If there is to be an academic requirement of statutory interpretation, it must allow for the skill to be developed in context, throughout the degree. Working with statutes involves a lot more than application of rules of interpretation and academic experience in discovering, comprehending, manipulating and applying the language of this principal source of law is necessary. Indeed this broader approach could perhaps inform the framing of the existing (or revised) academic requirements.

Question 4:

Is any other area of knowledge, not presently included in the Academic Requirements, now of such basic potential importance to the great majority of practitioners today, that no law graduate should be permitted to practise without it?

Again, it would be preferable to pose this question as to whether there is a core element of the discipline of law that represents an integral aspect of what it means to be a discipline. The ‘potential importance to practitioners today’ is too contingent a question. 

As observed in the Review, practitioners increasingly specialise in an area of law. On this basis, perhaps it is arguable that the core subjects should make room for a more diverse range of electives. This would allow graduates to emerge with a coherent specialty field, in addition to the core of discipline knowledge.

There is however one area grossly under-represented in the core discipline and that is welfare law (or poverty law, however it may be described). [Note: I have struggled to name this area of law. Some have suggested 'social justice law' or 'access to justice law' which does encapsulate a broader and field of relevant areas. I wondered though if these names did not quite convey the idea of substantive legal knowledge, as opposed to a conceptual approach to law (though I also support this approach). I was trying to articulate a substantive area, in the same way that we use 'commercial law' for a broad range of otherwise specialist areas, under the one umbrella. Do you have an idea of what this area of law might be called? Please leave a comment.]  

As has been observed (see also here) the Priestley 11, supplemented often by elective subjects, privileges private law and a market-based view of practice. At the same time, the profession is engaged in promoting social justice initiatives including pro bono work. Community legal centres are struggling for survival in the face of funding cuts and the justice system is increasingly out of reach for the ordinary person. This is fuelled by the nature of legal education. Even in a course dedicated to social justice, the Priestley 11 stand as a monument to private law. 
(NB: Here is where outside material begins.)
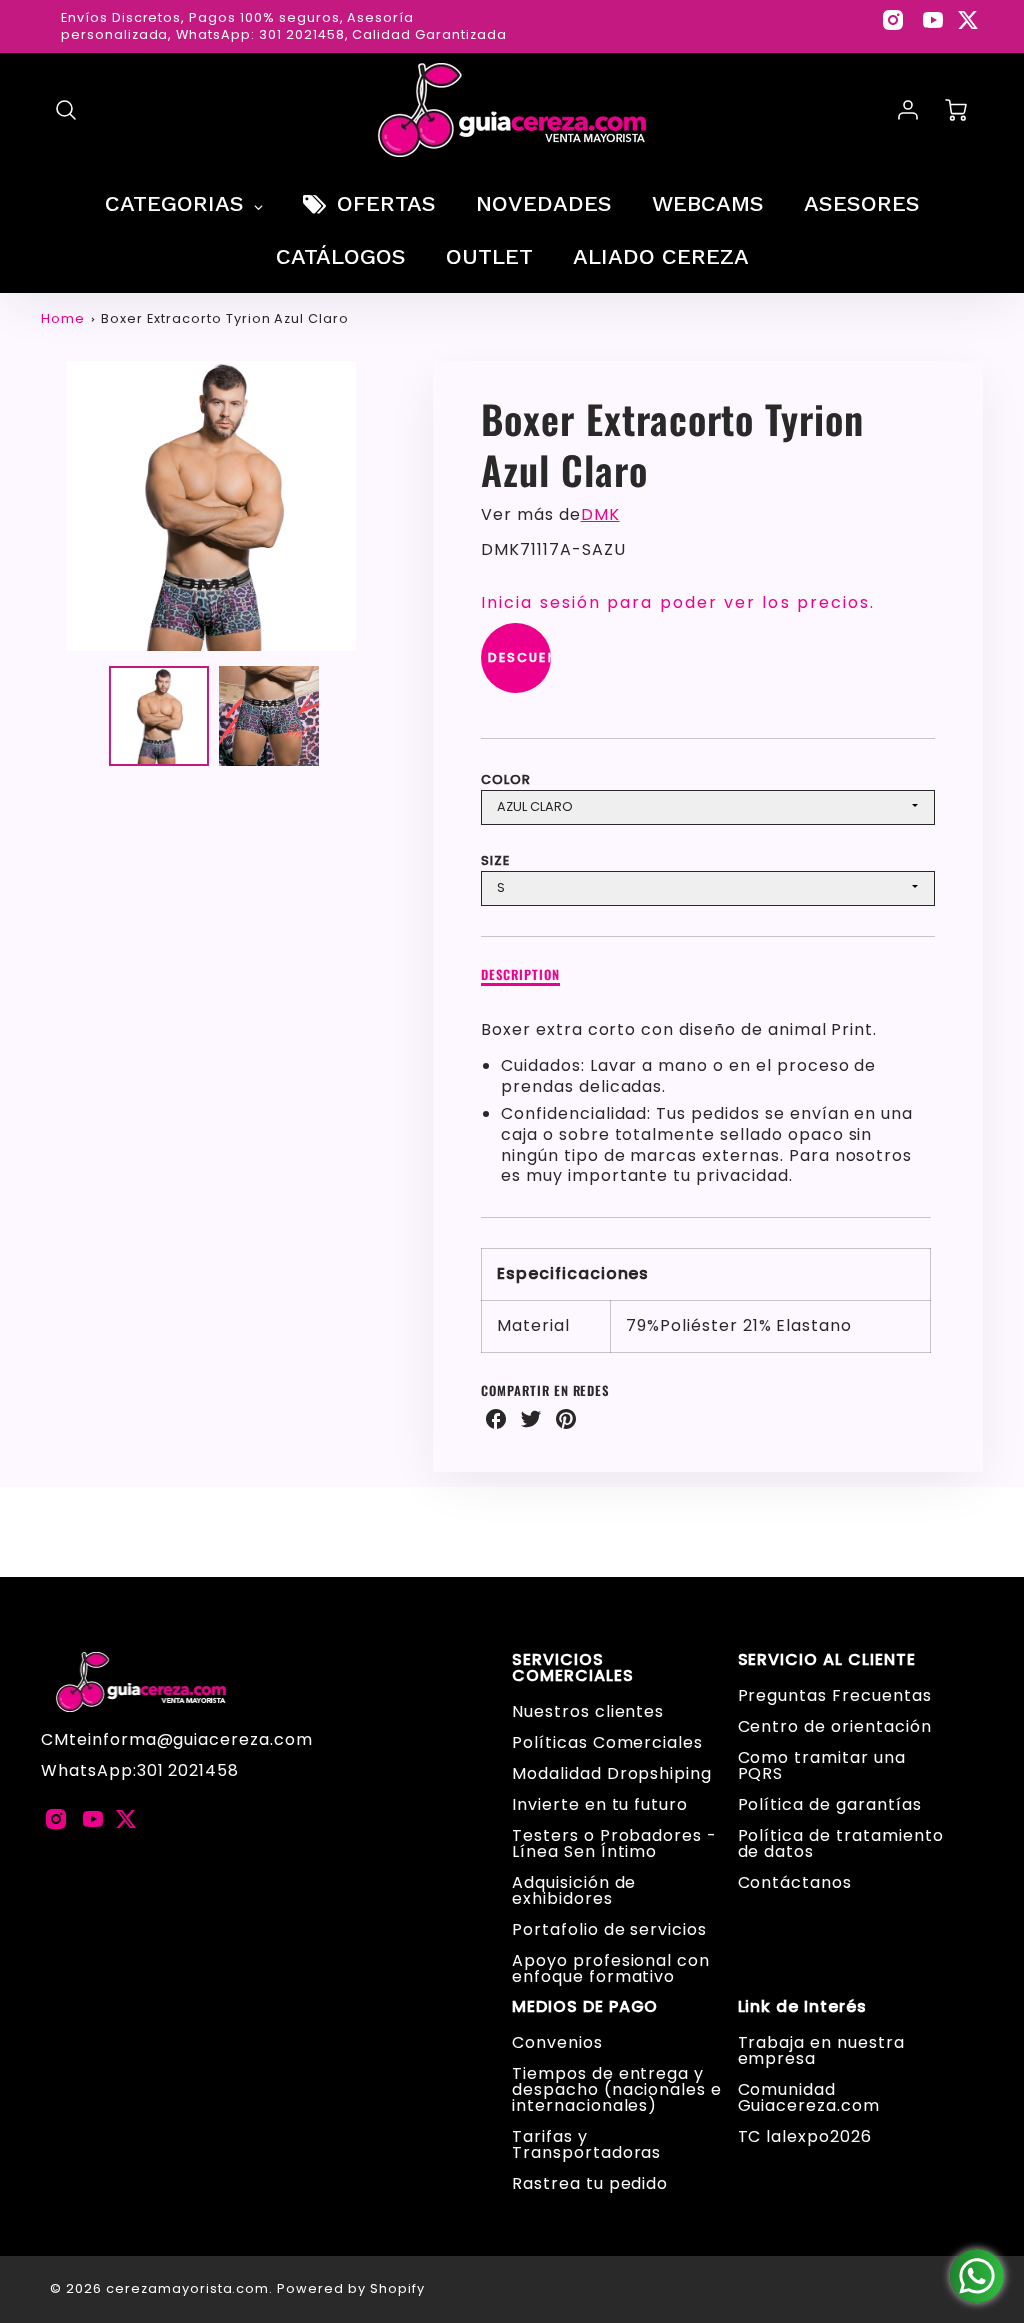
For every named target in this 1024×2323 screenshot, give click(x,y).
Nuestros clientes (588, 1711)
Introducing an academic requirement of welfare law (or equivalent) would ensure that each graduate has as a minimum an understanding of the importance of access to justice and a knowledge base that equips them to contribute to this. Residential tenancies, family violence, consumer law, social security law and elder law are all areas that affect broad sections of society. Additionally, these areas tend to be the subject of statute. This would afford an excellent contextual opportunity for working with statutes, learning about statutory interpretation and the importance of context. 

To the extent that legal education fails to ensure a minimum standard of knowledge of welfare law in Australian society, the profession fails to engage constructively in addressing the recognised challenge of access to justice. This Review offers an important opportunity to contribute to justice through progressive change.